Given records: Begin

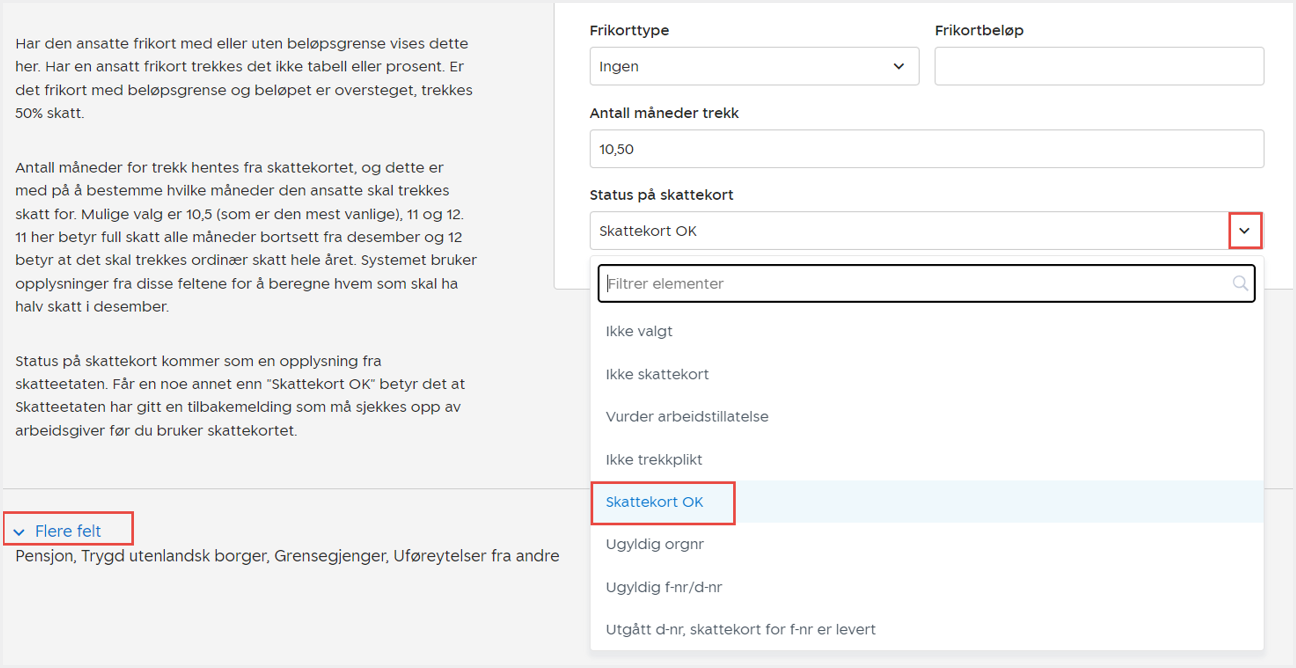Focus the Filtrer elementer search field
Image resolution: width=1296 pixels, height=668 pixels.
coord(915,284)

Given records: End
Given records: Begin

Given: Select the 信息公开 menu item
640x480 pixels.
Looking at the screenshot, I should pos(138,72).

Given records: End
Given records: Begin

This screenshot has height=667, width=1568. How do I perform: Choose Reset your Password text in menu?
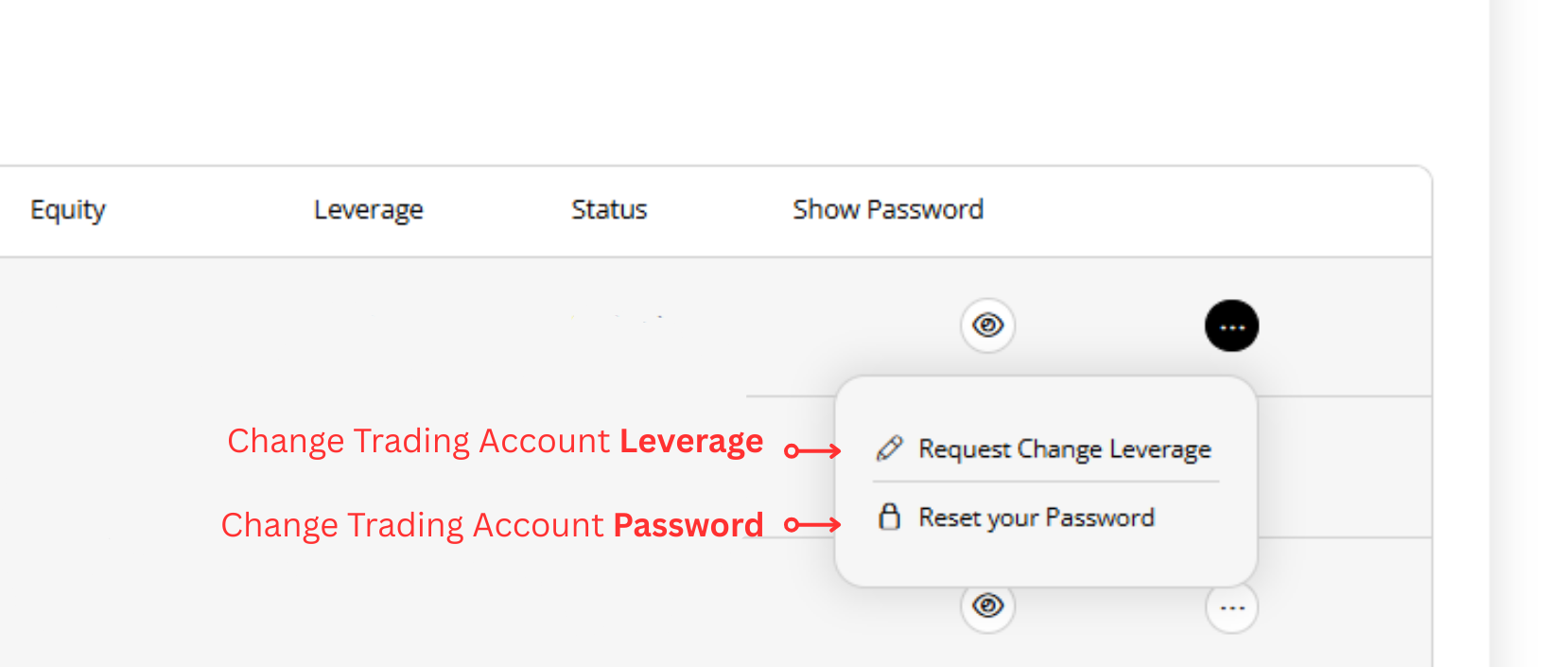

Given records: End

Assignment —
Copy every line from the records above that contains the word "menu".

Task solution —
Given: Select the 信息公开 menu item
This screenshot has height=667, width=1568. How do I perform: Choose Reset your Password text in menu?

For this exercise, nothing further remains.